■ **Data excerpts**
*** Begin section ***
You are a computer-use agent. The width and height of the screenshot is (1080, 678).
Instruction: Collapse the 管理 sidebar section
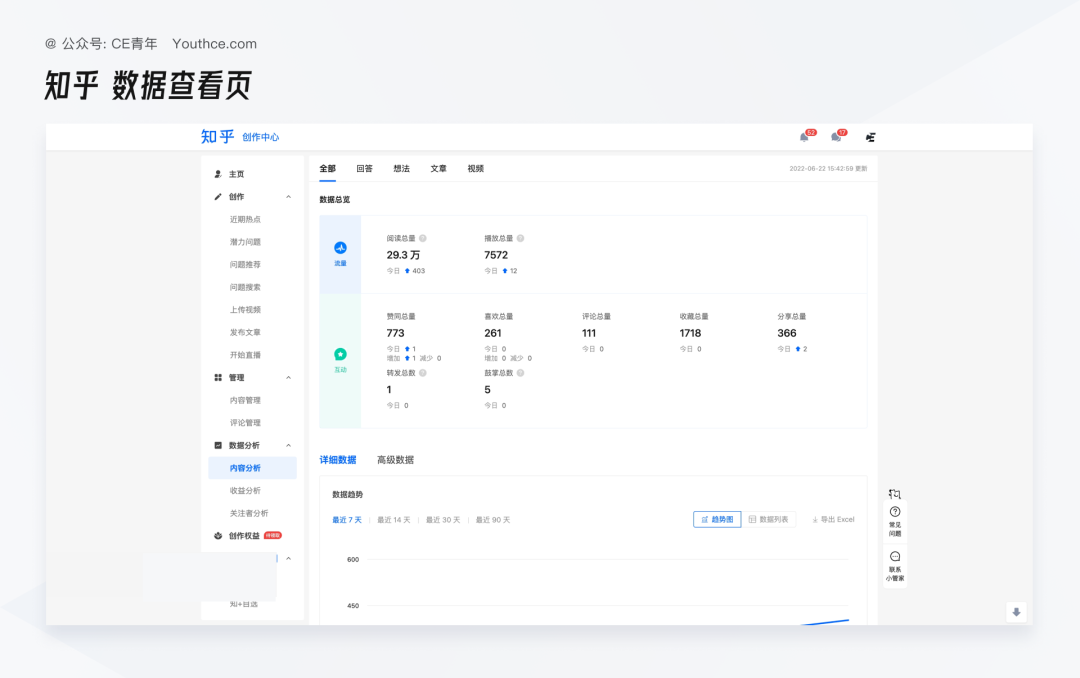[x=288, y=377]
*** End section ***
*** Begin section ***
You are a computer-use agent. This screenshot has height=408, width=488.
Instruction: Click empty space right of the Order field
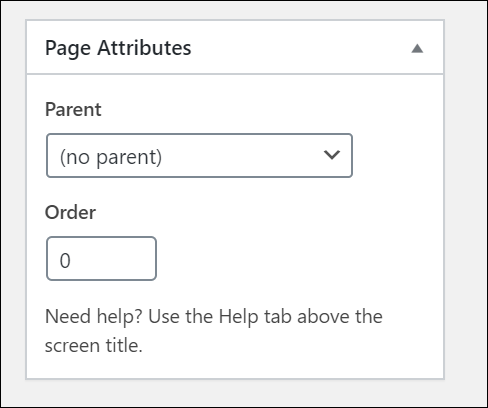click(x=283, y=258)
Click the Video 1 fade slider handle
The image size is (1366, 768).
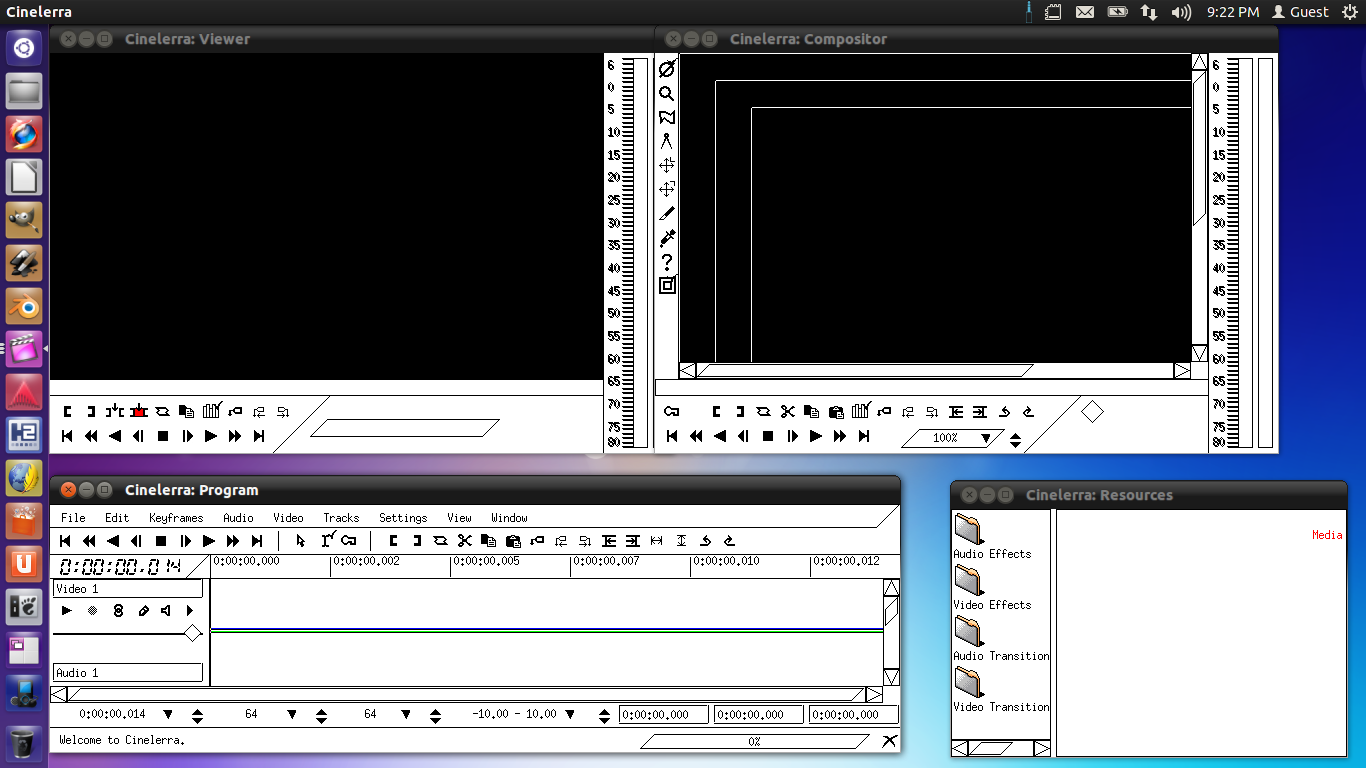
*** End section ***
*** Begin section ***
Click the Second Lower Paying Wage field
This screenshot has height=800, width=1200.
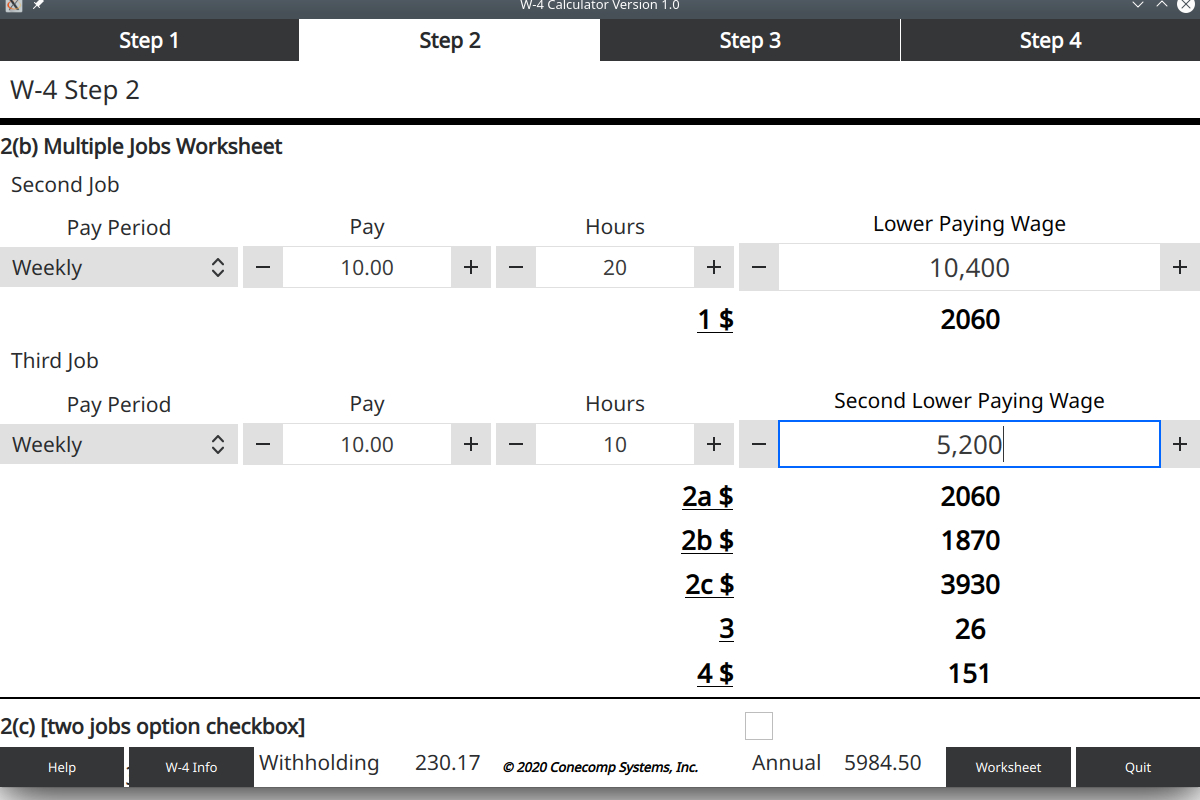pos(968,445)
*** End section ***
■ **Work to complete**
In the entries above, find the line containing "Instruction: Click empty" and the line containing "The image size is (1366, 768).", then copy both and every line between them exactly, without any picture.

■ **Exercise response**
Instruction: Click empty space right of the Order field
click(x=283, y=258)
Click the Video 1 fade slider handle
The image size is (1366, 768).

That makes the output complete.